It seems fairly clear that the jurisdictional regime provided for in the ICC Statute will severely limit the Court’s ability to react to most situations of serious crimes unless proceedings are triggered by the Security Council. There are two possible ways of overcoming this structural weakness. The first is by ensuring universal ratification of the treaty, because ratification of the ICC Statute confers automatic jurisdiction on the ICC. The second is to strive for amendments to the Rome Statute that would enable the custodial state or the state of nationality of the victim to serve as additional jurisdictional links allowing the Court to proceed.

On the other side is literature sympathetic to the United States’ position. Consider this statement, for example (written before the US ‘unsigning’):[32]

This Article concludes that although the Rome Statute remains a flawed document with serious constitutional inadequacies and violations, the United States should remain signatory, working diligently to remedy those flaws by proposing amendments which include safeguards sought by the United States. Specifically, the Rome Statute should be amended to include the following provisions: implementing safeguards for peacekeeping troop deployment; restricting the jurisdiction of the ICC to State Parties only; and, limiting the jurisdiction of the Court over State Party nationals to only those nationals who commit crimes abroad unless an agreement is entered into by the State Party and the ICC allowing the ICC to exercise jurisdiction over the State Party’s nationals committing crimes on its own territory.
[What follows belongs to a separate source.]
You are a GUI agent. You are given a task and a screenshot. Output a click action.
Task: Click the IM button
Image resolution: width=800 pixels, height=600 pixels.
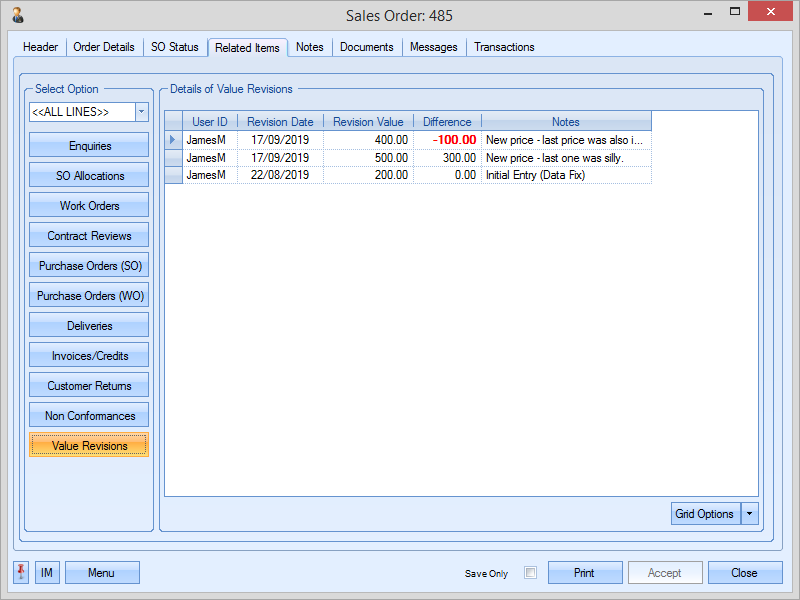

Another author has suggested some rather different amendments to article 12 (coupled with article 11).[33] Paragraph 3 of article 12 provides:

If the acceptance of a State which is not a Party to this Statute is required under paragraph 2, that State may, by declaration lodged with the Registrar, accept the exercise of jurisdiction by the Court with respect to the crime in question. The accepting States shall cooperate with the Court without any delay or exception in accordance with Part 9.

In short, this permits an ad hoc acceptance of the Court’s jurisdiction by a non-party to the Statute in certain circumstances. Article 11(2), moreover, permits a ‘new’ State party (that is, one other than the original States who were parties when the treaty came into force on 1 July 2002) to backdate the effectiveness of its acceptance.[34] It provides:

If a State becomes a Party to this Statute after its entry into force, the Court may exercise its jurisdiction only with respect to crimes committed after the entry into force of this Statute for that State, unless the State has made a declaration under article 12, paragraph 3.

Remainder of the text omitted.